____ Exercise data
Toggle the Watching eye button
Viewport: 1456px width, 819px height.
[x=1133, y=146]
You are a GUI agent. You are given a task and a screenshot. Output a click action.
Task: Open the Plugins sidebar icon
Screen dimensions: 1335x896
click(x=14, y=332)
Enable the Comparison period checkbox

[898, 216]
________
- Task details
Once you reach the line that contains "Task: Open the Plugins sidebar icon", print it and every line after it exactly as written, stopping at the last line of the records and adding nothing.

- Written answer
Task: Open the Plugins sidebar icon
Screen dimensions: 1335x896
click(x=14, y=332)
Enable the Comparison period checkbox

[898, 216]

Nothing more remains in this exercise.